Now, franchises as another reason are pretty stable from a cashflow perspective. Now, those of you who are operators may say, "Yeah, right," but really from an outside perspective, the cashflow is fairly stable and success rates of franchises are fairly high, and they make a great blended tool in a diversified portfolio of assets for that reason.

And as a side note, we know at the moment that really we've seen a lot of pain in the retail space, but franchises haven't, at least restaurant franchises, haven't been Amazon-ed yet. So that's been a reason why the stability and success rate have been high.

Now, another reason is the aging of the franchise base. I know plenty of operators who might be, I'm 45, they might be 10 to 15 years older than me who have second generation family that just have no interest in the business. They don't want to. I mean, it's a hard business. They don't want to work in it. They don't want to take the calls at two in the morning, and it really is 24-hour, seven-day-a-week business. And so, fewer second-generation operators are emerging out of the aging franchise base. And so that's causing a natural pattern of retirement.

And then I think finally restaurant M&A has been strong because of consolidation due to some cost pressures that have entered the business, especially on the labor cost sizes as we've seen a minimum wage kind of be enacted and really start affecting operators on the coast and in some states across the country. It's pushed smaller operators, frankly, out of the business. It's too complex and it's harder to make money on a per unit basis than it's been in the past.

So certainly, Unbridled has been a key part of all of this. And I think by recent count, we're somewhere around 700 restaurants we may sell for franchisees this year and well over a thousand in the last two years. And so the trend has been not just for us, but everyone in the industry has been pretty fast and an impressive one. But the question becomes, what does the near-term outlook look like? I mean, what's going to happen in this business from an M&A standpoint in the next 12 to 24 months? And do the risks outweigh the upside?

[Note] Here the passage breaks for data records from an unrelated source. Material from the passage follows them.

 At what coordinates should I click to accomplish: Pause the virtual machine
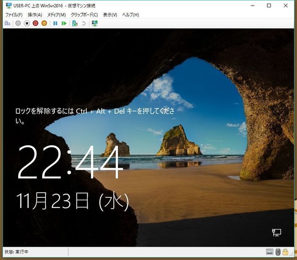tap(55, 23)
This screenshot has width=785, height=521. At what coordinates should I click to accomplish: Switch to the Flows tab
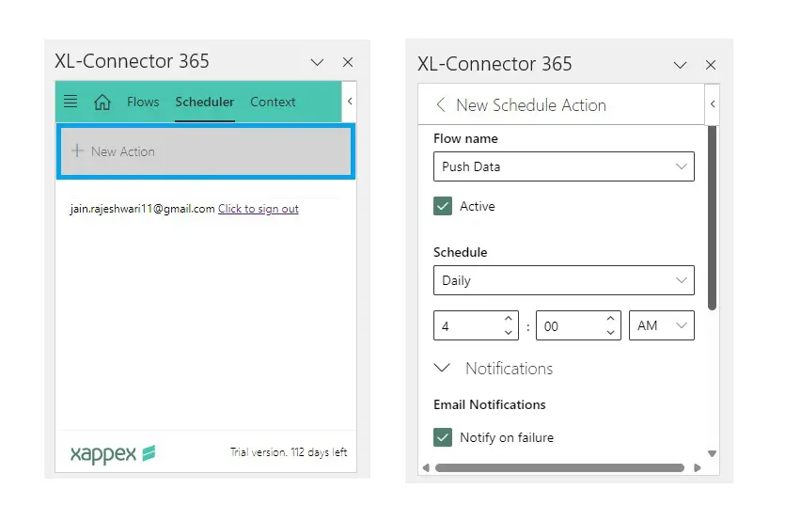coord(143,102)
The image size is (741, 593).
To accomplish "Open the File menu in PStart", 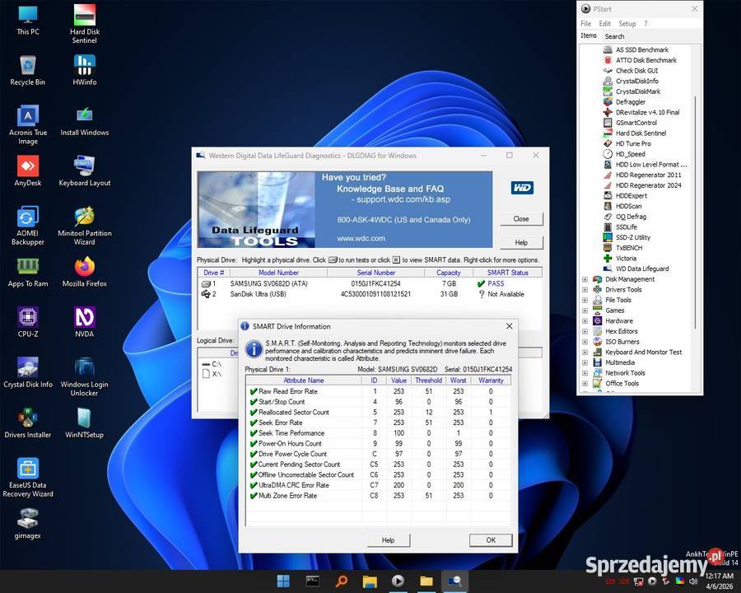I will 585,23.
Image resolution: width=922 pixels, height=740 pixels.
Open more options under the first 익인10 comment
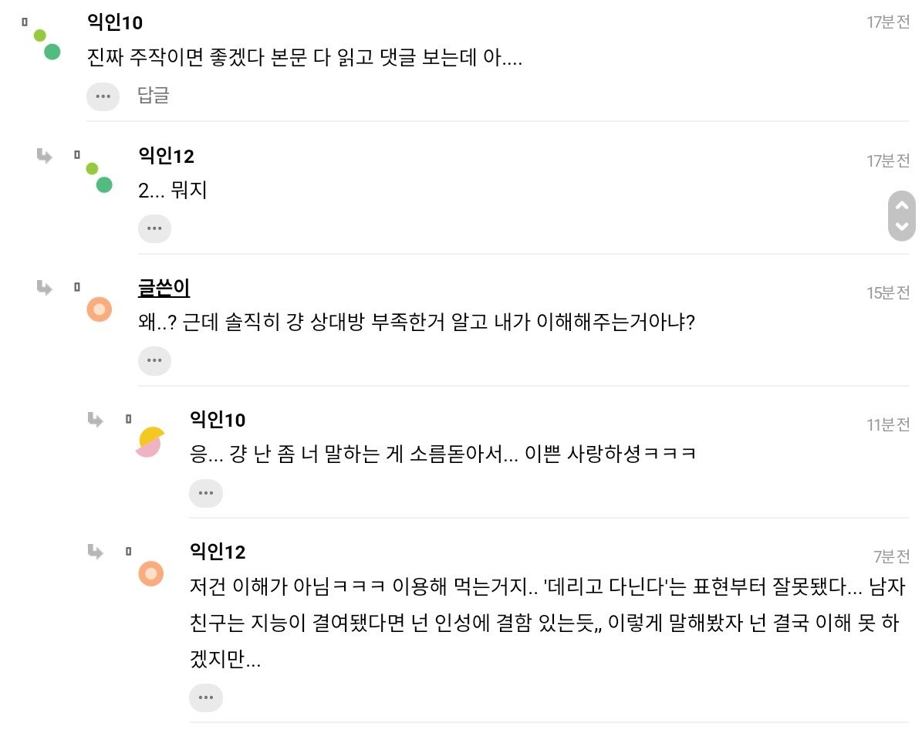point(103,96)
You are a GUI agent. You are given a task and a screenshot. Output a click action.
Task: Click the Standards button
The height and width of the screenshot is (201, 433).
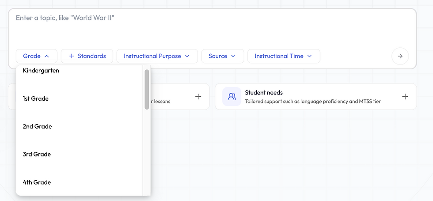point(87,56)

I don't know the answer to that, but I'll tell you, I think we're entering a phase where the chance of a cataclysmic risk or shock to the system, 10 to 30% drop in valuations, it's a non-zero type of thing at this point. It's not likely to happen, but the risk of it happening is quite a bit bigger than it used to be. And for that reason, I think we all have to take pause and kind of look at what's happening from a broader perspective. It is true that over the last seven years, valuations have been booming. Most restaurant research and experts like me will say that valuations are still at or near the 15 year high. They might be slightly over the peak. There's some kind of evidence that we can point to in terms of multiples that have been reported in private sales that have shown that pricing has come down just slightly over the last three or four months, but not much.

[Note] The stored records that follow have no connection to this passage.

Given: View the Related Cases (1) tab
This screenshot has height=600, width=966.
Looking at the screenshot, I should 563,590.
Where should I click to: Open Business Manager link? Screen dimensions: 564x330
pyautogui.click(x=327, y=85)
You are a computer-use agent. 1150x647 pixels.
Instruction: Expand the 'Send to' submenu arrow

But most of us nonetheless feel like we might be slightly past the peak, but near it. The near term outlook looks murky. I think if you're listening, you might agree. I mean, we're talking about trade wars and threats of recession in 2020 and kind of radical political viewpoints all across the spectrum. And in several of the candidates out there are proposing, I would just say, shocking tax type proposals that are going to have a big negative impact on our business. You just see trade war, competition. You just see all kinds of negative murky things out there that don't make you feel too good I think. And there's a little bit of macro economic uncertainty as well. And then as we move into the business itself, don't we see a little bit of softening sales and EBITDA trends. And of course those start to affect valuations.

Now in the last couple of episodes, I've talked a little bit about TDn2K's research, Black Box Intelligence research. They do research on restaurant sales and transactions on a comp basis. And for the rolling three months, I think it's a June, July, and August over last year, sales across the industry are negative 0.56 on a comp basis, but traffic is a negative 3.7%. And that's a pretty shocking number, right? So operators are raising prices. The impact of third-party delivery is seen in the same store sales number, but in the traffic number, you're losing traffic.

Less people are coming to dine in most restaurants across the country. And a lot of it's because of overdevelopment. Some of it's because of increasing competition from grocery stores and convenience stores. Other reasons could be that we have kind of a mature economy that's trying to maybe tuck their shirt into their belt a little bit and save a little bit more than they were doing in the past. There is a huge correlation between gas prices and eating out because most of America has $10 to $15 in their pocket. And if they've spent a little more in gas, they don't spend it at fast food establishments.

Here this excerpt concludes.